J’aurais dû faire analyser, en laboratoire, le code génétique des trois femmes atlantes que j’ai eu la chance de connaître. Elles m’ont choisi, je les ai tout de suite reconnues, elles m’ont beaucoup appris sur les continents disparus et les stabilités inaccessibles. C’est à elles que je dois de croire de plus en plus à l’Éternel Retour. »

Extrait 2

L’importance d’être Jean

Trois minutes de course, le choc de la Résurrection, et la durée humaine change de nature. Jean n’hésite pas à dire de lui-même qu’il est le disciple que Jésus « aime ». Il va même plus loin dans ce qu’il raconte : « Pierre, voyant Jean, dit à jésus : «  Seigneur, et lui ? ». Jésus lui répond : «  Si je veux qu’il demeure jusqu’à ce que je vienne, que t’importe. Suis-moi. » Ce « que t’importe ?», adressé à Pierre, est fabuleux, dans le genre « mêle toi de ce qui te regarde » et de ce que tu peux comprendre, toujours, à moitié . Il te manque la foi de l’amour

Jean insiste :

« Le bruit se répandit chez les disciples que Jean ne mourrait pas. Mais Jésus dit quelque chose de beaucoup plus mystérieux :«  si je veux qu’il demeure jusqu’à ce que je vienne ».

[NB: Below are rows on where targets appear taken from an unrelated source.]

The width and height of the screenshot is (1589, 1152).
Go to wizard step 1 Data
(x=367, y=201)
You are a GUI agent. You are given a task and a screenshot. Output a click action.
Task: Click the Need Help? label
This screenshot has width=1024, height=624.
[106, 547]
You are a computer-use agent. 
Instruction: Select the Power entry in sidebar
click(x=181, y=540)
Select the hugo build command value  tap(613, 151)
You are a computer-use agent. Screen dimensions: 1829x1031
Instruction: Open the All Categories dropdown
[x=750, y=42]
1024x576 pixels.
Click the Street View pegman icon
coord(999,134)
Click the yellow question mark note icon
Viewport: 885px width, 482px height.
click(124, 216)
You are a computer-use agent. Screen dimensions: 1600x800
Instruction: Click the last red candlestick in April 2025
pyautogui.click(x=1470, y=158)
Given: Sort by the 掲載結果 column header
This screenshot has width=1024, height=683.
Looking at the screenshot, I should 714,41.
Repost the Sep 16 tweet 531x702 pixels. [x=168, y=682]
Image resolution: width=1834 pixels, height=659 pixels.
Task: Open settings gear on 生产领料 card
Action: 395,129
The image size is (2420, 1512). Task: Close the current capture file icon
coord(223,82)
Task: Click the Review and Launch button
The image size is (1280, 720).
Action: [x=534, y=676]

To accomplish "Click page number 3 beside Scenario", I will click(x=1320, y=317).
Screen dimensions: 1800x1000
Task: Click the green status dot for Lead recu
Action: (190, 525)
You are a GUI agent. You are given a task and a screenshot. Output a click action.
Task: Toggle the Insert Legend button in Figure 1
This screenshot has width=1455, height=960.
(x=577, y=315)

Chaque détail dans les Évangiles a son importance. Jean, avant cette déclaration, se définit comme celui qui, pendant le repas final, s’est penché sur la poitrine de Jésus, et lui a demandé : « Seigneur, qui est celui qui va te livrer ? ».  Il n’en a donc aucune idée ou, plutôt, il pose la possibilité que ce soit n’importe lequel des autres, y compris Pierre. Tous sont virtuellement coupables, sauf lui. »

Copyright Philippe Sollers/ Graal/ Gallimard/12euros. Disponible chez les libraires et les grandes surface à partir du jeudi 3 mars

LETTRE D'ANTOINE GALLIMARD À PHILIPPE SOLLERS À PROPOS DE SON PROCHAIN ROMAN, GRAAL, À PARAÎTRE AUX ÉDITIONS GALLIMARD EN MARS 2022

29 octobre 2021

Mon cher Philippe,

C'est toujours avec un grand bonheur que je te lis, cher Philippe, et celui-ci "Graal" particulièrement. Ta lecture très personnelle du mythe de Graal nous fait oublier les Chevaliers de la Table Ronde pour découvrir la figure de Jésus et de Jean avec un habit de l'Atlante, ce migrant clandestin d'une île atlantique perdue. Dégager la parole de Jésus pour dégager son enseignement de la mièvrerie universelle du christianisme. Vive la belle liberté du "Graal intérieur" que ne contraint aucune parole bâillonnée en laissant place à la séduction et au plaisir charnel. Bienvenue à tous tes amis : Platon, Baudelaire, Sade, Laclos, le Christ, Borgès... au son de l'orgue joué par Jean-Sébastien Bach. Tu retournes les obsessions de l'époque comme le plongeur retourne le corps de la pieuvre, qui ne peut plus cracher son encre, qui la rend invisible.

Je suis heureux, cher Philippe, d'inscrire ton Graal, au programme de mars. Espérons que les candidats à la présidence de la République s'en inspireront!